In the next step the, ticket MUST be pre-verified using the SharedSecret_i, as defined in RFC-0004. If the packet was not destined for this node (not final) OR the packet is final and the NoAckFlag is 0, the packet MUST be acknowledged.

The acknowledgement of the successfully processed packet is created as per RFC-0004 using ack_key = HS(SharedSecret_i, "HASH_ACK_KEY"). The ack_key is the scalar in the field of the elliptic curve chosen in RFC-0004. The acknowledgement is sent back to the previous hop.

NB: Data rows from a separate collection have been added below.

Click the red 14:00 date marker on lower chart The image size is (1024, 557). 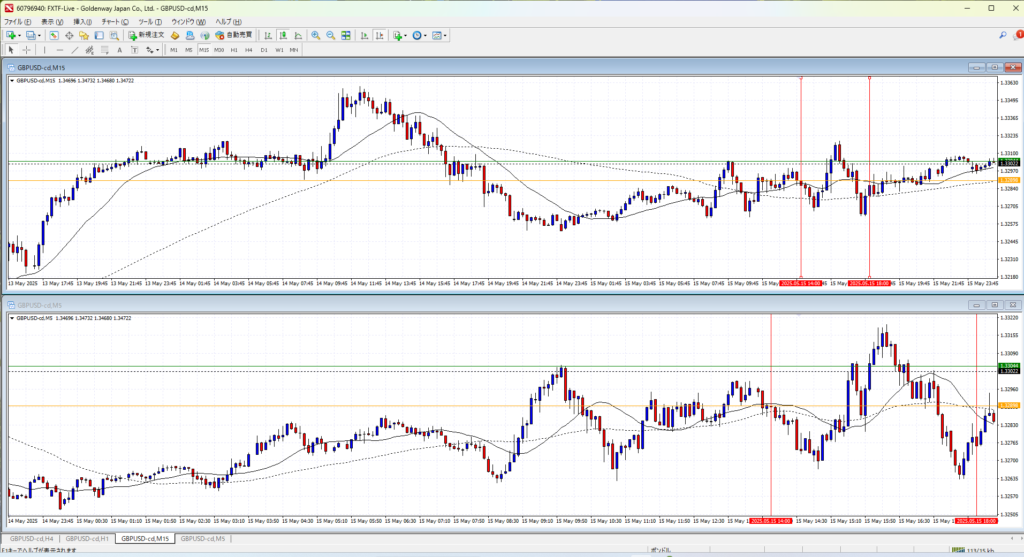[771, 520]
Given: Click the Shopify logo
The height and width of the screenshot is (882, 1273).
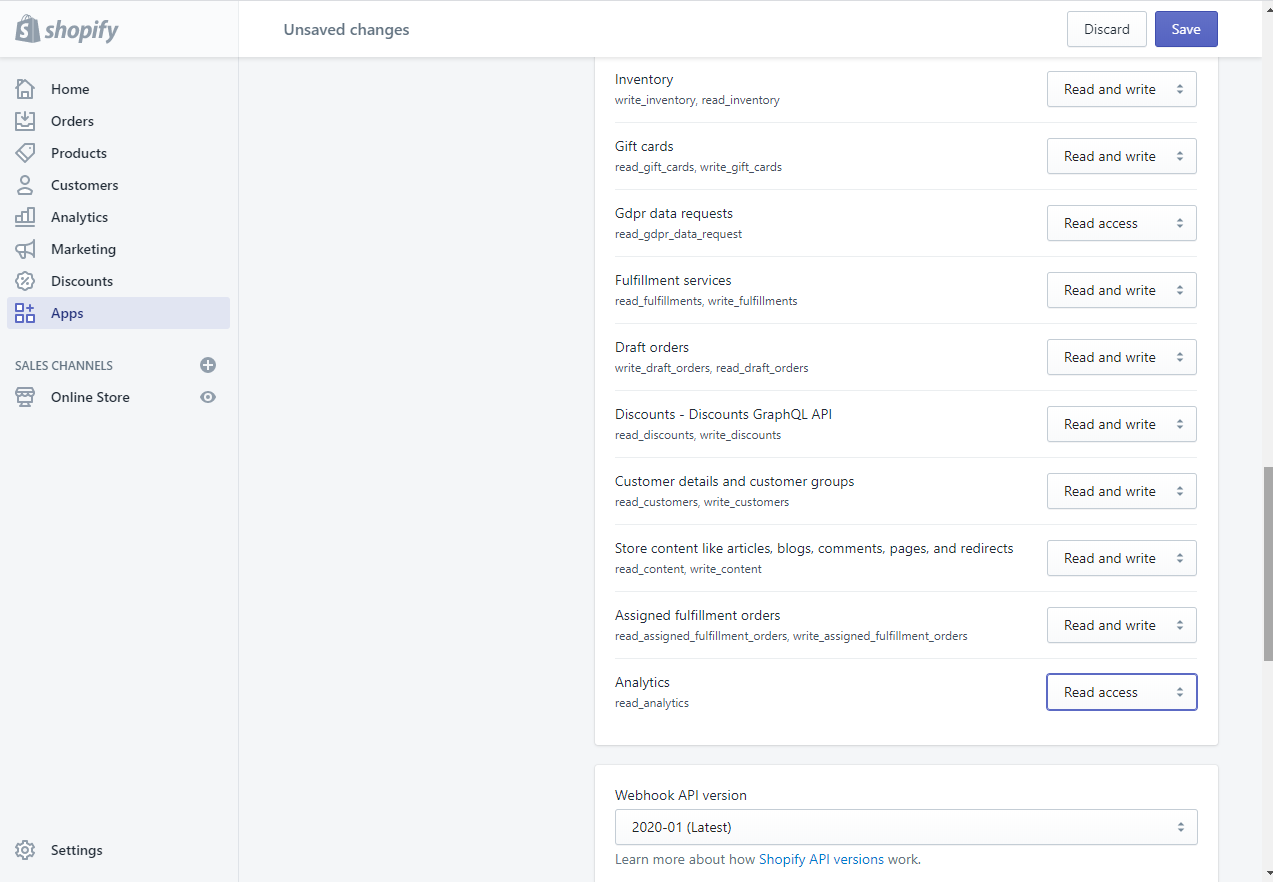Looking at the screenshot, I should (x=67, y=29).
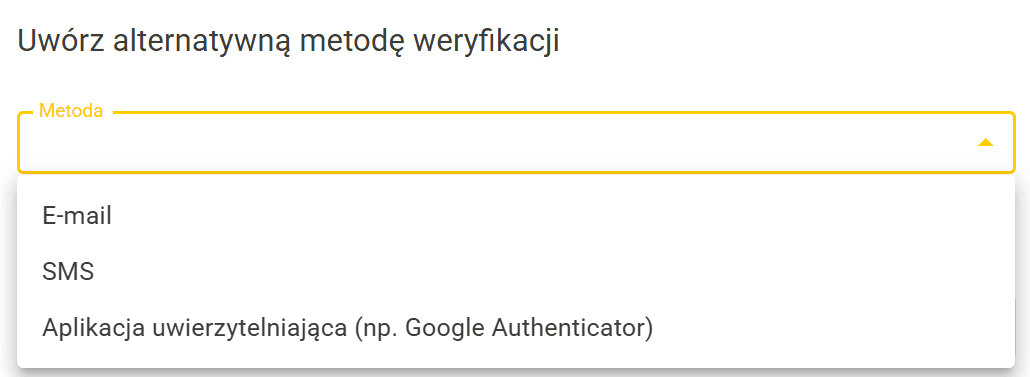Click the heading Uwórz alternatywną metodę weryfikacji
The image size is (1030, 377).
288,41
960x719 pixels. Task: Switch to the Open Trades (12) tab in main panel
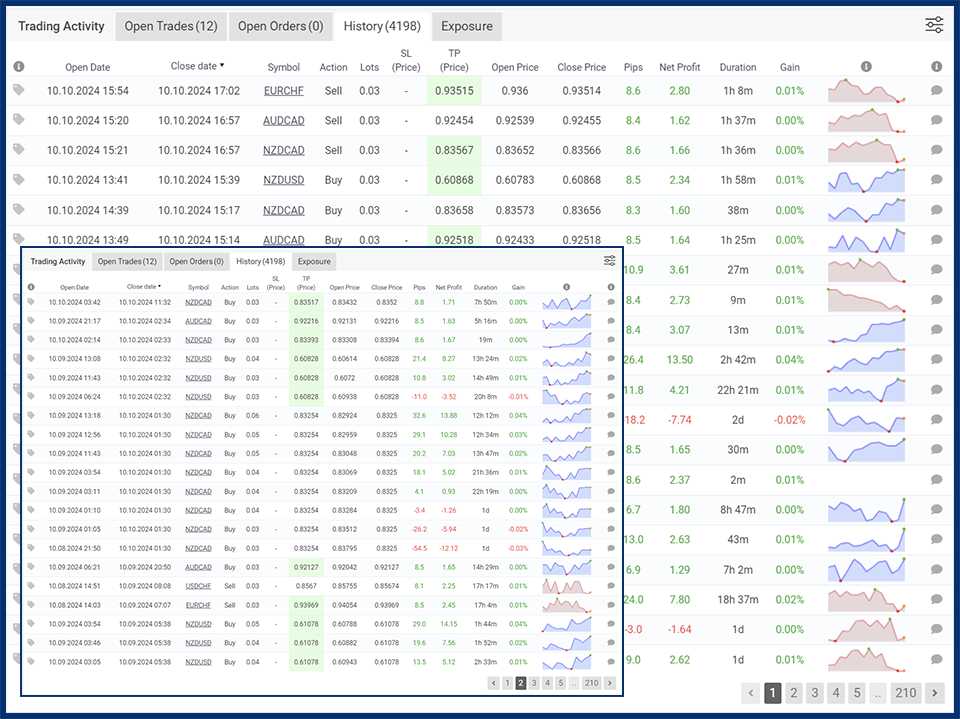coord(171,26)
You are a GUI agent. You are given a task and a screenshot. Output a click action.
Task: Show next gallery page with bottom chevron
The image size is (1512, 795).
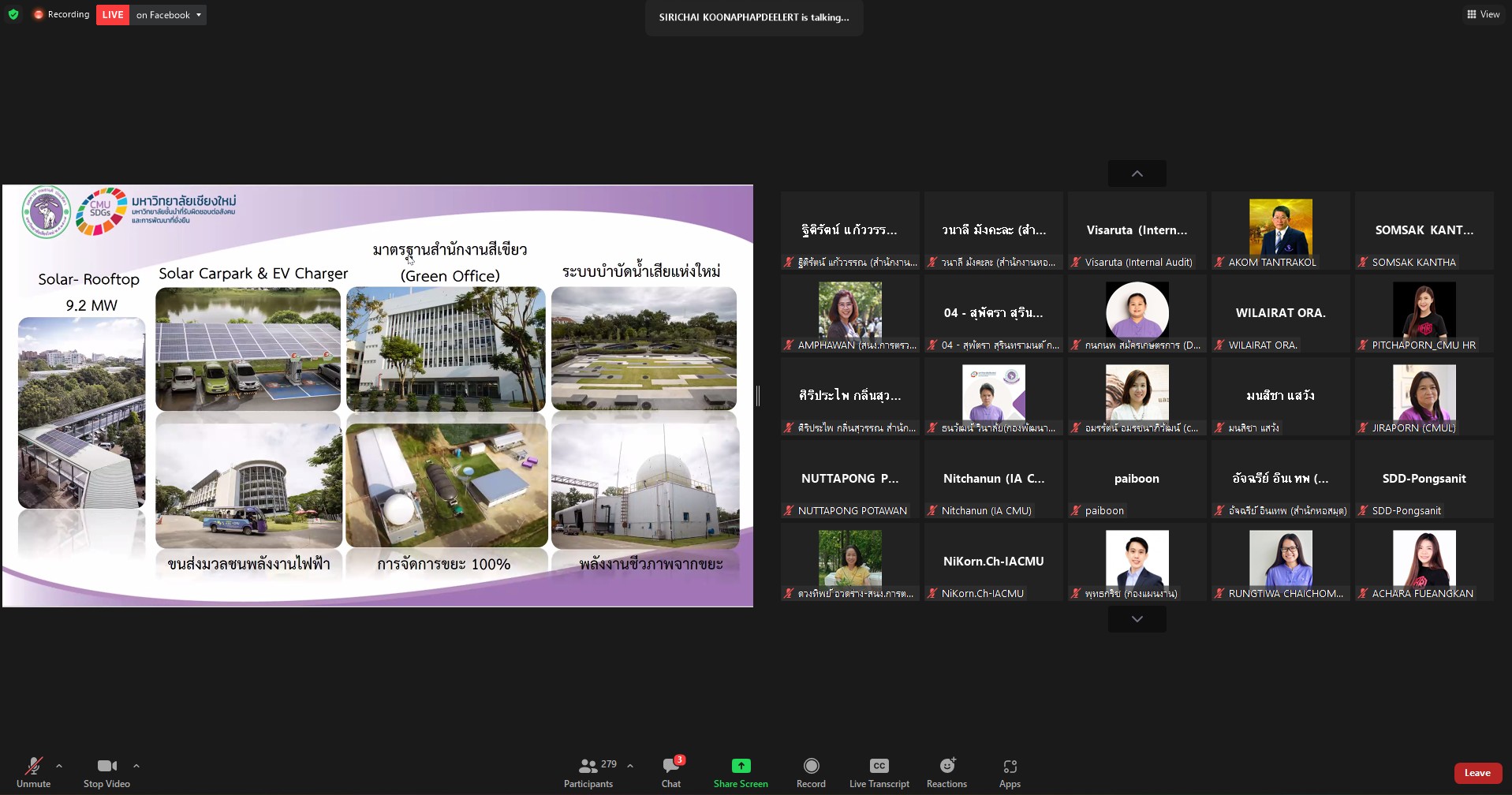[x=1137, y=619]
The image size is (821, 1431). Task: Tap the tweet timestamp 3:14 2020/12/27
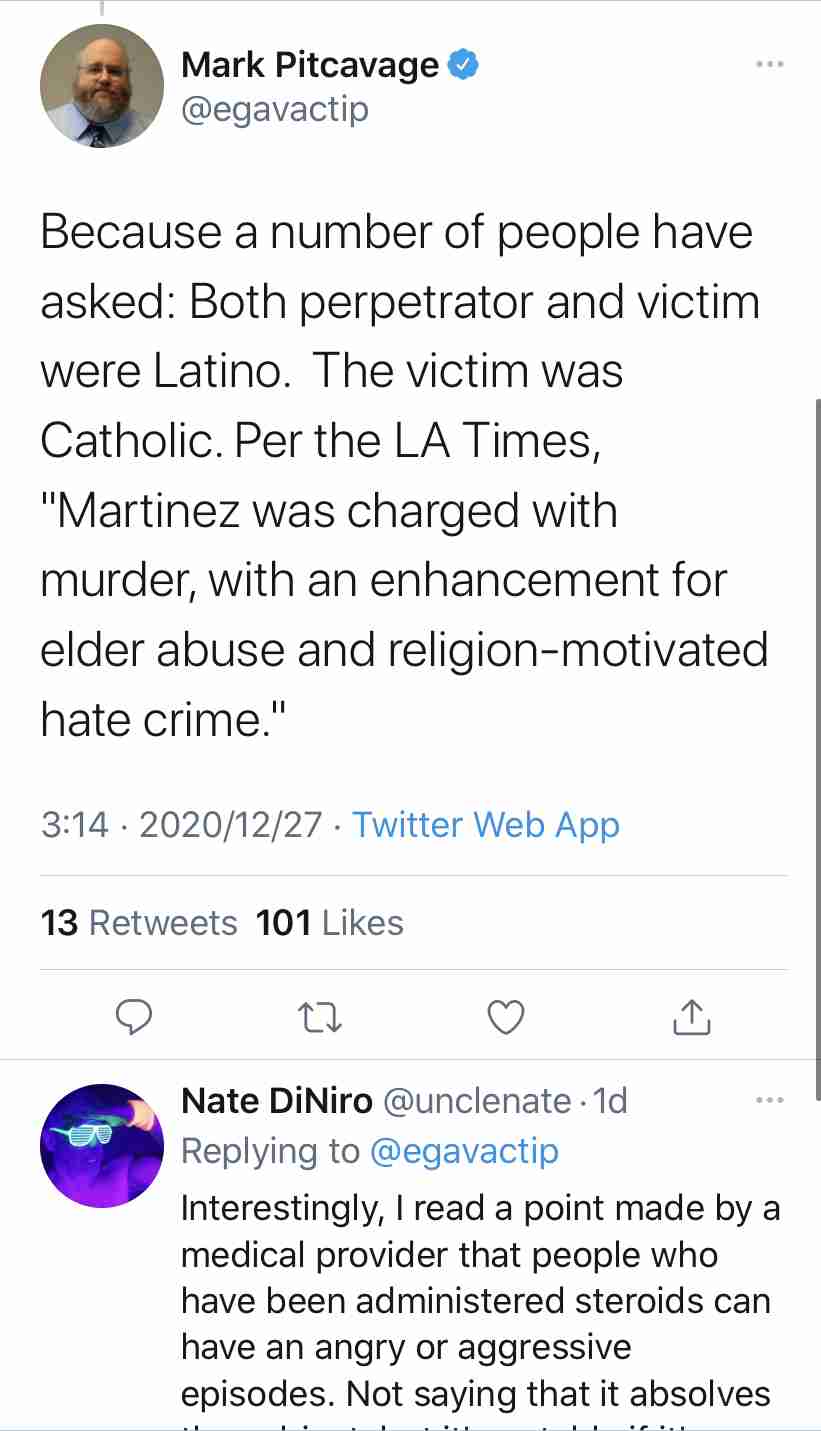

If the packet processing was not successful, a random acknowledgement MUST be generated (as defined in RFC-0004) and sent to the previous hop.

Appendix 1

The current version is instantiated using the following cryptographic primitives:

  • Curve25519 elliptic curve with the corresponding scalar field
  • Both PRP and PRG are instantiated using Chacha20 RFC-7539
  • OA is instantiated with Poly1305 RFC-7539
  • KDF is instantiated using Blake3 in KDF mode, where the optional salt S is prepended to the key material K: KDF(C,K,S) = blake3_kdf(C, S || K). If S is omitted: KDF(C,K) = blake3_kdf(C,K).
  • HS is instantiated via hash_to_field using secp256k1_XMD:SHA3-256_SSWU_RO_ as defined in RFC9380. S is used a the secret input, and T as an additional domain separator.